#### DATA SHOWN ####

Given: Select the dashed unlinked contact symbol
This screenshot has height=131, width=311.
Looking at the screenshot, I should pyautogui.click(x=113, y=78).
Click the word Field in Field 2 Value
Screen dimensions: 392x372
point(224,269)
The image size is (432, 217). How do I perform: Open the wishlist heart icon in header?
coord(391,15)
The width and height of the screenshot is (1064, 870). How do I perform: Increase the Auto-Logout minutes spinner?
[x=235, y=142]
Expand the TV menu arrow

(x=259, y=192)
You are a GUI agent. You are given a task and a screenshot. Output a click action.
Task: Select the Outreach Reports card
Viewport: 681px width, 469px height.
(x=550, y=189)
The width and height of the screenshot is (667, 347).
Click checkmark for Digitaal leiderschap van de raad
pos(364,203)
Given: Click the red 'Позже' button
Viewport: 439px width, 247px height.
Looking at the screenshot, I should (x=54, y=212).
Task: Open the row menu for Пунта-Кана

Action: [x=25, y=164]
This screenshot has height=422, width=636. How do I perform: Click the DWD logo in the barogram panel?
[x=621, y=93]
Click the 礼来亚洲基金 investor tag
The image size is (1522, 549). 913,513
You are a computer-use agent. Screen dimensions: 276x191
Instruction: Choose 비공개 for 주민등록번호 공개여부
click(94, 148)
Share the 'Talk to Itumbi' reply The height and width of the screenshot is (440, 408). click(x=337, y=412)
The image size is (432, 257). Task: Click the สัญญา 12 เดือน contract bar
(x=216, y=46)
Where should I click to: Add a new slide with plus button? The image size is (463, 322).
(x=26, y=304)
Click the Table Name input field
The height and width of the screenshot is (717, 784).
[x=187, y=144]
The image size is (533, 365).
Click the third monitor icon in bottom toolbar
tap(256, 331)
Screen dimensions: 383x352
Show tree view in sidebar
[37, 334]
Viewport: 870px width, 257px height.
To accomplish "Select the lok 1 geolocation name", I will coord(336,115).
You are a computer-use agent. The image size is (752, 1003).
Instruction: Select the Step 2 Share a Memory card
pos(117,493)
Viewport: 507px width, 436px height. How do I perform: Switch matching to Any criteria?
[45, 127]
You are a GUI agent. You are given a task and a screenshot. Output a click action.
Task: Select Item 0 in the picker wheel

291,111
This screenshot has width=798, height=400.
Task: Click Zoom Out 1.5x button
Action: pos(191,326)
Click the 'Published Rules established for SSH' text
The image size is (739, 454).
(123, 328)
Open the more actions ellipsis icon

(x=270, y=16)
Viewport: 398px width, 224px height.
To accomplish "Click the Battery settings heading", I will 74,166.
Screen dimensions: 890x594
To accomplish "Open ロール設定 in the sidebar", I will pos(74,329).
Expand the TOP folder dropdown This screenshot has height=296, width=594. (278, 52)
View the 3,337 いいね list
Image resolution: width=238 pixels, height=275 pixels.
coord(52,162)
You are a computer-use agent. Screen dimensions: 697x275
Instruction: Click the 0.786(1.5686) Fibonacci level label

####

- [WORK REQUIRED]:
Report each line in the preceding entries that holds the string "will".

- [SOLUTION]:
To accomplish "Select the lok 1 geolocation name", I will coord(336,115).
To accomplish "Click the Battery settings heading", I will 74,166.
To accomplish "Open ロール設定 in the sidebar", I will pos(74,329).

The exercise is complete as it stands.